* Data to examine *
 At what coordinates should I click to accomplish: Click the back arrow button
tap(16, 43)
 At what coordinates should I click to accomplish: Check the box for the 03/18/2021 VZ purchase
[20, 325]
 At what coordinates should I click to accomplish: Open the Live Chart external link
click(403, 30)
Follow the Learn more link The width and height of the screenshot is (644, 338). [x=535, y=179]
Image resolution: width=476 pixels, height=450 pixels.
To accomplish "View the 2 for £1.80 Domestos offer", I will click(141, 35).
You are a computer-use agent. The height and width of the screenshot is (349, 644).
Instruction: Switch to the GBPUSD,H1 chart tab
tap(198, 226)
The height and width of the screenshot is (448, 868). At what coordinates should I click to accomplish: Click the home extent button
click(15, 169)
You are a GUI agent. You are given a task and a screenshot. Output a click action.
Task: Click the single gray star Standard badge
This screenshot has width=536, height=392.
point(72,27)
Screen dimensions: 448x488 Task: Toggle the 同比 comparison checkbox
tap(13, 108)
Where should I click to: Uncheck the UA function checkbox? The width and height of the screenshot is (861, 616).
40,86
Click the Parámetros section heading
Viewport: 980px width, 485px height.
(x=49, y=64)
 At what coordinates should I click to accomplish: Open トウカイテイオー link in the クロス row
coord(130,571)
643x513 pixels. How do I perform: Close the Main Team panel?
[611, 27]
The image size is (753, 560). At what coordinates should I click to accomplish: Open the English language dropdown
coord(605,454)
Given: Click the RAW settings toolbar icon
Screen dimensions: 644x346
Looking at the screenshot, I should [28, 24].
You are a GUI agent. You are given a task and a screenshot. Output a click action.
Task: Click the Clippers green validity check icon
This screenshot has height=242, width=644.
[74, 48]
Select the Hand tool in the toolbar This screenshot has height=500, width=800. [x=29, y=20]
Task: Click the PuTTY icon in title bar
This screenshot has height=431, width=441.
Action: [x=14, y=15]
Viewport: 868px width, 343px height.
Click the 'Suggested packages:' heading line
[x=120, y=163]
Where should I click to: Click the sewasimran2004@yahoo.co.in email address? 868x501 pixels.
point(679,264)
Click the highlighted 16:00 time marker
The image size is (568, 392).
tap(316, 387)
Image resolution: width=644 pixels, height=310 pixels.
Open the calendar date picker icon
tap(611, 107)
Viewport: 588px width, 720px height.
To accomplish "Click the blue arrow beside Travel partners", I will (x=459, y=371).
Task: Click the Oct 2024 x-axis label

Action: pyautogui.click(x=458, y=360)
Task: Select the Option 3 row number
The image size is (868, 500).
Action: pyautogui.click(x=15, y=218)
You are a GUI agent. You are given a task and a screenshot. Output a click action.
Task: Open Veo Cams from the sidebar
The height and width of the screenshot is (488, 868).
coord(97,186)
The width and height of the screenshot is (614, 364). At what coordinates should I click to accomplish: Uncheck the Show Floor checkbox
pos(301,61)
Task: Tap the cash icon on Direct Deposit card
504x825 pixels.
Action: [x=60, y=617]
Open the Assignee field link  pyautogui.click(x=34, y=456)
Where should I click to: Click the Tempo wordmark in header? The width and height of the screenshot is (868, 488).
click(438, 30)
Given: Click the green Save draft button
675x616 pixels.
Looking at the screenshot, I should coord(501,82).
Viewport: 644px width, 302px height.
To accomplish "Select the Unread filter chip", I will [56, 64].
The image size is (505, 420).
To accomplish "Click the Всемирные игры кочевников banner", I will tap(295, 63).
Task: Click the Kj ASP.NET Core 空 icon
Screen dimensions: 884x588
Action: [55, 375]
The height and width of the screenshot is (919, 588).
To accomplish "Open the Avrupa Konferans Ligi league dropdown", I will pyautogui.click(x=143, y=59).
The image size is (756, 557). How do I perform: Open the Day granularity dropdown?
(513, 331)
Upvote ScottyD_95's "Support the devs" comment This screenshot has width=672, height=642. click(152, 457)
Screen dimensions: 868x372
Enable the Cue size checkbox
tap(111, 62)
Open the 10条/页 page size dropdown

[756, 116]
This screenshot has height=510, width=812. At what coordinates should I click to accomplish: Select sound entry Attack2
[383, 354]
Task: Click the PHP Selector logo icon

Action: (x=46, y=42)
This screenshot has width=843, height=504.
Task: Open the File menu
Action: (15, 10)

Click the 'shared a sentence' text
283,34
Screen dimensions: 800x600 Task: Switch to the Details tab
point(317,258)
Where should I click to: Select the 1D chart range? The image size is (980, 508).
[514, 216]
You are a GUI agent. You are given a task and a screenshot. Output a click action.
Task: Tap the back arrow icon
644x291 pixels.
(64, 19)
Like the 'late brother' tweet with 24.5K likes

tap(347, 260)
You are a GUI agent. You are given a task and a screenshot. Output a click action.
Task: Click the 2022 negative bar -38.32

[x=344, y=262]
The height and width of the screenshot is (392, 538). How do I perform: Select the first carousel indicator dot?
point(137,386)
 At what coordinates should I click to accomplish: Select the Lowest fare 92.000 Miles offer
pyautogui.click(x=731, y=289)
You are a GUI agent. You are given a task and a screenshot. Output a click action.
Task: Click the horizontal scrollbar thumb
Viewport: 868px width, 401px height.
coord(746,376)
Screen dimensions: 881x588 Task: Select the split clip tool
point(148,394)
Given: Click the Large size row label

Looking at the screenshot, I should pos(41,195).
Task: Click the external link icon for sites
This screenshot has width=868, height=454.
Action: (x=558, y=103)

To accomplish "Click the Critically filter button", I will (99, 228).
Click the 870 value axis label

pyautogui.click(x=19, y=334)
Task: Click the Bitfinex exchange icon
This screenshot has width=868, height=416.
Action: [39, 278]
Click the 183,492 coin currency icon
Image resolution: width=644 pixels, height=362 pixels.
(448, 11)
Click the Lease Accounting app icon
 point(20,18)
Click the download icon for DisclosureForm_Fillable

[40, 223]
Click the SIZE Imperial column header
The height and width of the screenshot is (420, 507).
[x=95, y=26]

* Activity *
The complete listing above is to be output again exactly.

* Result for this exercise *
 At what coordinates should I click to accomplish: Click the back arrow button
tap(16, 43)
 At what coordinates should I click to accomplish: Check the box for the 03/18/2021 VZ purchase
[20, 325]
 At what coordinates should I click to accomplish: Open the Live Chart external link
click(403, 30)
Follow the Learn more link The width and height of the screenshot is (644, 338). [x=535, y=179]
Image resolution: width=476 pixels, height=450 pixels.
To accomplish "View the 2 for £1.80 Domestos offer", I will click(141, 35).
You are a computer-use agent. The height and width of the screenshot is (349, 644).
Instruction: Switch to the GBPUSD,H1 chart tab
tap(198, 226)
The height and width of the screenshot is (448, 868). At what coordinates should I click to accomplish: Click the home extent button
click(15, 169)
You are a GUI agent. You are given a task and a screenshot. Output a click action.
Task: Click the single gray star Standard badge
This screenshot has width=536, height=392.
point(72,27)
Screen dimensions: 448x488 Task: Toggle the 同比 comparison checkbox
tap(13, 108)
Where should I click to: Uncheck the UA function checkbox? The width and height of the screenshot is (861, 616).
40,86
Click the Parámetros section heading
Viewport: 980px width, 485px height.
(x=49, y=64)
 At what coordinates should I click to accomplish: Open トウカイテイオー link in the クロス row
coord(130,571)
643x513 pixels. How do I perform: Close the Main Team panel?
[611, 27]
The image size is (753, 560). At what coordinates should I click to accomplish: Open the English language dropdown
coord(605,454)
Given: Click the RAW settings toolbar icon
Screen dimensions: 644x346
Looking at the screenshot, I should [28, 24].
You are a GUI agent. You are given a task and a screenshot. Output a click action.
Task: Click the Clippers green validity check icon
This screenshot has height=242, width=644.
[74, 48]
Select the Hand tool in the toolbar This screenshot has height=500, width=800. [x=29, y=20]
Task: Click the PuTTY icon in title bar
This screenshot has height=431, width=441.
Action: [x=14, y=15]
Viewport: 868px width, 343px height.
Click the 'Suggested packages:' heading line
[x=120, y=163]
Where should I click to: Click the sewasimran2004@yahoo.co.in email address? 868x501 pixels.
point(679,264)
Click the highlighted 16:00 time marker
The image size is (568, 392).
tap(316, 387)
Image resolution: width=644 pixels, height=310 pixels.
Open the calendar date picker icon
tap(611, 107)
Viewport: 588px width, 720px height.
To accomplish "Click the blue arrow beside Travel partners", I will (x=459, y=371).
Task: Click the Oct 2024 x-axis label

Action: pyautogui.click(x=458, y=360)
Task: Select the Option 3 row number
The image size is (868, 500).
Action: pyautogui.click(x=15, y=218)
You are a GUI agent. You are given a task and a screenshot. Output a click action.
Task: Open Veo Cams from the sidebar
The height and width of the screenshot is (488, 868).
coord(97,186)
The width and height of the screenshot is (614, 364). At what coordinates should I click to accomplish: Uncheck the Show Floor checkbox
pos(301,61)
Task: Tap the cash icon on Direct Deposit card
504x825 pixels.
Action: [x=60, y=617]
Open the Assignee field link  pyautogui.click(x=34, y=456)
Where should I click to: Click the Tempo wordmark in header? The width and height of the screenshot is (868, 488).
click(438, 30)
Given: Click the green Save draft button
675x616 pixels.
Looking at the screenshot, I should coord(501,82).
Viewport: 644px width, 302px height.
To accomplish "Select the Unread filter chip", I will [56, 64].
The image size is (505, 420).
To accomplish "Click the Всемирные игры кочевников banner", I will tap(295, 63).
Task: Click the Kj ASP.NET Core 空 icon
Screen dimensions: 884x588
Action: [55, 375]
The height and width of the screenshot is (919, 588).
To accomplish "Open the Avrupa Konferans Ligi league dropdown", I will pyautogui.click(x=143, y=59).
The image size is (756, 557). How do I perform: Open the Day granularity dropdown?
(513, 331)
Upvote ScottyD_95's "Support the devs" comment This screenshot has width=672, height=642. click(152, 457)
Screen dimensions: 868x372
Enable the Cue size checkbox
tap(111, 62)
Open the 10条/页 page size dropdown

[756, 116]
This screenshot has height=510, width=812. At what coordinates should I click to accomplish: Select sound entry Attack2
[383, 354]
Task: Click the PHP Selector logo icon

Action: (x=46, y=42)
This screenshot has width=843, height=504.
Task: Open the File menu
Action: (15, 10)

Click the 'shared a sentence' text
283,34
Screen dimensions: 800x600 Task: Switch to the Details tab
point(317,258)
Where should I click to: Select the 1D chart range? The image size is (980, 508).
[514, 216]
You are a GUI agent. You are given a task and a screenshot. Output a click action.
Task: Tap the back arrow icon
644x291 pixels.
(64, 19)
Like the 'late brother' tweet with 24.5K likes

tap(347, 260)
You are a GUI agent. You are given a task and a screenshot. Output a click action.
Task: Click the 2022 negative bar -38.32

[x=344, y=262]
The height and width of the screenshot is (392, 538). How do I perform: Select the first carousel indicator dot?
point(137,386)
 At what coordinates should I click to accomplish: Select the Lowest fare 92.000 Miles offer
pyautogui.click(x=731, y=289)
You are a GUI agent. You are given a task and a screenshot. Output a click action.
Task: Click the horizontal scrollbar thumb
Viewport: 868px width, 401px height.
coord(746,376)
Screen dimensions: 881x588 Task: Select the split clip tool
point(148,394)
Given: Click the Large size row label

Looking at the screenshot, I should pos(41,195).
Task: Click the external link icon for sites
This screenshot has width=868, height=454.
Action: (x=558, y=103)

To accomplish "Click the Critically filter button", I will (99, 228).
Click the 870 value axis label

pyautogui.click(x=19, y=334)
Task: Click the Bitfinex exchange icon
This screenshot has width=868, height=416.
Action: [39, 278]
Click the 183,492 coin currency icon
Image resolution: width=644 pixels, height=362 pixels.
(448, 11)
Click the Lease Accounting app icon
 point(20,18)
Click the download icon for DisclosureForm_Fillable

[40, 223]
Click the SIZE Imperial column header
The height and width of the screenshot is (420, 507).
[x=95, y=26]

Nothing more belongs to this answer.